January 22, 2012 at 3:13 pm
Eric Kirk
Mitch – yes, it means it has a good chance.
January 22, 2012 at 8:47 pm
Sally
I don’t know if it’s inevitable, but I’d sure like to see it be an option. In the recent years, since losing Dr. Mark Phelps at out community clinic, I’ve had a very difficult time dealing with my health care. Dr. Mark was a GP, but he was also a skilled surgeon, and seemed to keep abreast of multiple areas of diagnosis. One of the things he helped me out with in the past was skin cancer. Even though I’m a member of the “working poor”, with no insurance, and ineligible for MedicAid, Dr. Mark, and our local clinic, could take care of all of my needs, and rewarded me with a discount, for being “private pay/no insurance”… for paying upfront, on the day of service. In the years since Mark has been gone, no one at the clinic can diagnose or deal with my skin cancer. The clinic looked at me a few months ago, and sent a “referral” to a Doctor in Eureka. That doctor’s office never contacted me. I double-checked with our Garberville clinic, to make sure that the protocol was to wait for that doctor in Eureka to contact me first, and they said yes. Weeks more went by, with no contact. I finally scheduled an appointment with a doctor in San Francisco, to take care of my skin cancer. They gave me a discount for being “private pay/uninsured.” My surgery is done, and the doctor is an acclaimed surgeon, so the stitches he did will probably not leave an ugly scar. My mom, who lives in Fortuna, and has the best insurance in the world, due to her retirement benefits, had a similar surgery a few months ago. The price tag was much higher, and MediCare and BlueCross fought over what to approve, and cover. The craziest thing is that, when my mom looked at her old bills, to compare them with mine, she noticed huge charges that she did not understand. Single-payer sounds like a way to perhaps simplify things. We do not need a dozen middle-men making bets on our healthcare!

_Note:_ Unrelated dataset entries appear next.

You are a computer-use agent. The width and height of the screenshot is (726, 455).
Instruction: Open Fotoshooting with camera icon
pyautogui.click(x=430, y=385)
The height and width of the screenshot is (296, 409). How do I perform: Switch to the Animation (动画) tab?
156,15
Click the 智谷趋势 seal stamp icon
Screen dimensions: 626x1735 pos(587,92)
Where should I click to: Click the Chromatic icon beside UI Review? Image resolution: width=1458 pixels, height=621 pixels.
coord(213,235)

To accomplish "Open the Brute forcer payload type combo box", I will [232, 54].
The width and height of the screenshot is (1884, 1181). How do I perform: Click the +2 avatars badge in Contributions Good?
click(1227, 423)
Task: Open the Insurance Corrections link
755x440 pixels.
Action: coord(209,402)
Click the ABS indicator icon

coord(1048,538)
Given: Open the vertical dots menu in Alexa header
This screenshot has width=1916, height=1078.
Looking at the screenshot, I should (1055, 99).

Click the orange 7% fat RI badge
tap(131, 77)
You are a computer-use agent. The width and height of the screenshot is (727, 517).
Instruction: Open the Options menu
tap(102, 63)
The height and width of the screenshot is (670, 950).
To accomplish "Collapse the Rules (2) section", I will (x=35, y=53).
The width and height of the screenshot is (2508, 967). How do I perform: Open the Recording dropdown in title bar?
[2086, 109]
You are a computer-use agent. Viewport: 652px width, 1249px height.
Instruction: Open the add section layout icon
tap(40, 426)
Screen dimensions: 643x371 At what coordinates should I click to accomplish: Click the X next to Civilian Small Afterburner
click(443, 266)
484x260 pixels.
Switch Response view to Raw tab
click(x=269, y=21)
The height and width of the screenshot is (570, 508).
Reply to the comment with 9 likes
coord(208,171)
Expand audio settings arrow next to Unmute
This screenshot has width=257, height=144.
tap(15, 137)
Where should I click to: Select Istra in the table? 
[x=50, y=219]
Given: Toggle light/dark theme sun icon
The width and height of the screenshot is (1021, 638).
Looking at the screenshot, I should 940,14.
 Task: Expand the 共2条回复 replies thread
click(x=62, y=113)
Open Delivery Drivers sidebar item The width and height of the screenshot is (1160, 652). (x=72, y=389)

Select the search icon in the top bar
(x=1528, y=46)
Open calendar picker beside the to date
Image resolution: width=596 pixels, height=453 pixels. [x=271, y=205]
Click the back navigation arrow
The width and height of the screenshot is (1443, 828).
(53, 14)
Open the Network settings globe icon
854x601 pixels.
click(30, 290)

January 23, 2012 at 8:24 am
Mitch
Fact sheet on SB810: http://www.healthcareforall.org/documents/SB%20810%20Fact%20Sheet%203_14_11.pdf
The bill: http://info.sen.ca.gov/cgi-bin/postquery?bill_number=sb_810&sess=CUR&house=B%20&site=sen
It sounds wonderful. I’m surprised it’s been so quiet, but maybe I just haven’t been paying attention.
January 23, 2012 at 8:36 am
Erasmus
Good luck, Californians —- may you follow Vermont along the path to an egalitarian, simplified health care system. My instincts,however, tell me that the current budget woes, coupled with the fact that too many players in the present health care set-up benefit enormously, make major change unlikely. Are you aware of the average income of a specialist MD? Does the leverage of the pharmaceutical corporations allow for a lowering of drug prices? — As I said: my sincere best wishes. But it’s a long road to hoe.
January 23, 2012 at 8:49 am
Mitch
Erasmus,
Take a look at the chart of doctors vs. administrators in the fact sheet I linked. That chart could sell it.